The world's longest-establish rugged tablet PC maker, Xplore Technologies, has partnered with CLS America to launch the Thorium X, a first-in-class satellite communications tablet system based on the Xplore XSLATE D10 Android rugged tablet PC, meaning "off-the-grid" workers in the UK and Europe can maintain operations almost regardless.
Xplore has received an initial order from OEM customer CLS for 1,000 XSLATE D10 units and will fulfill follow-on orders as needed. It is now available in the UK and Europe.
Thorium X comes with the Thorium Application for immediate use of satellite email, weather, mapping and more. Thorium X also comes with a ThoriumWeb account, so users can log on and see their locations, the data moving through the system, electronic forms results, connected sensor values and a number of other features.
Thorium X is priced at $2,299.00 (satellite and Wifi) and $2,499.00 with cellular. There is a range of satellite service packages available, starting at $20 per month plus usage charges.
We know that communications challenges in places or during times when no cellular or WiFi is available costs global industries and governments millions of dollars.Thorium X now allows people to stay connected via satellite 100% of the time
The Intel-powered Thorium X features an integrated Iridium Short Burst Data (SBD) modem and flexible satellite antenna that significantly expands the reliability, speed, and cost-effectiveness of mobile communications. As a result, users will be able to maintain continuity in their professional activities from any remote location around the globe – and most likely at a lower cost than most cellular data plans.

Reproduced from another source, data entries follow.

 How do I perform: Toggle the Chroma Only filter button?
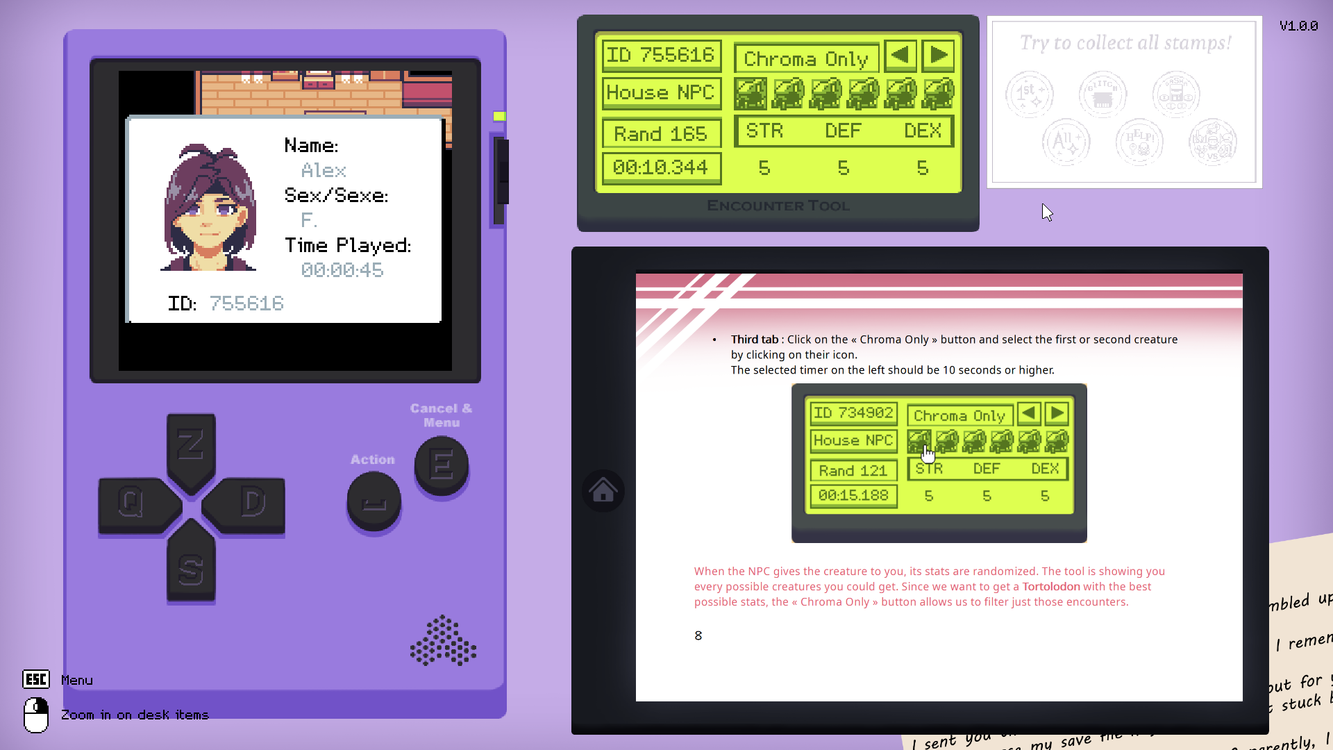[x=806, y=59]
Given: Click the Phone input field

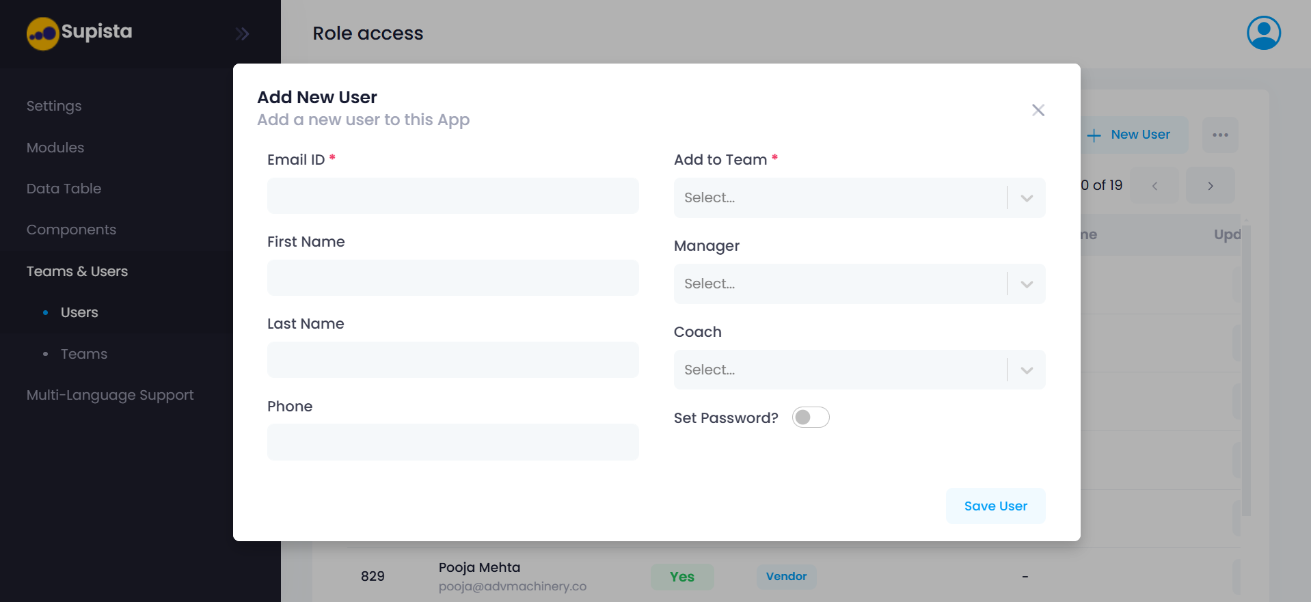Looking at the screenshot, I should pos(452,442).
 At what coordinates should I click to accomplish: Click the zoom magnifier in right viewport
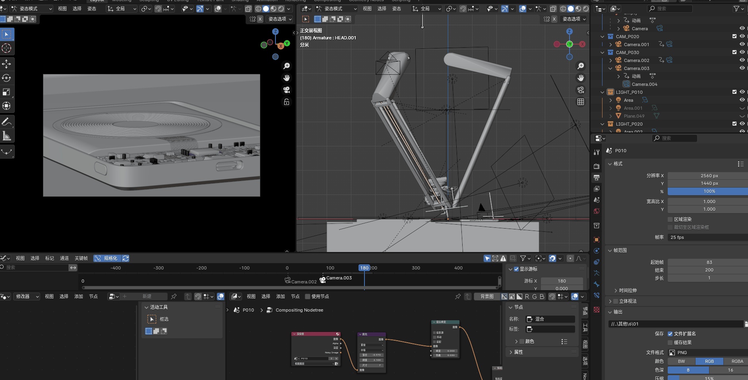[581, 66]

Michael Kelly of CLS America said: “We know that communications challenges in places or during times when no cellular or WiFi is available costs global industries and governments millions of dollars.Thorium X now allows people to stay connected via satellite 100% of the time, and at a fraction of the cost of satellite phones.”
In fact, Thorium X users will have the unprecedented ability to access email, view statistical reports of missions, engage in M2M communication and monitoring, and send electronic forms – among other critical tasks – via satellite in real time. A bright, 10.1” outdoor viewable screen and Glove Touch capabilities make it easy to conduct secure, TPM 1.2-protected transactions day or not, even in inclement weather. Thorium X software solutions are also available as a tablet app and desktop platform to securely facilitate mapping functions, deliver weather reports, and perform data compilation and transmissions in real-time via the rugged satellite tablet.
Michael Kelly added: “The launch of Thorium X means that users no longer have to rely solely on WiFi or cellular network connections. This is a huge win for people and teams who work in remote areas, or during times that other communications have been compromised, especially those supporting global operations related to emergency management, military, environmental monitoring, government, fisheries, and other field-centric industries."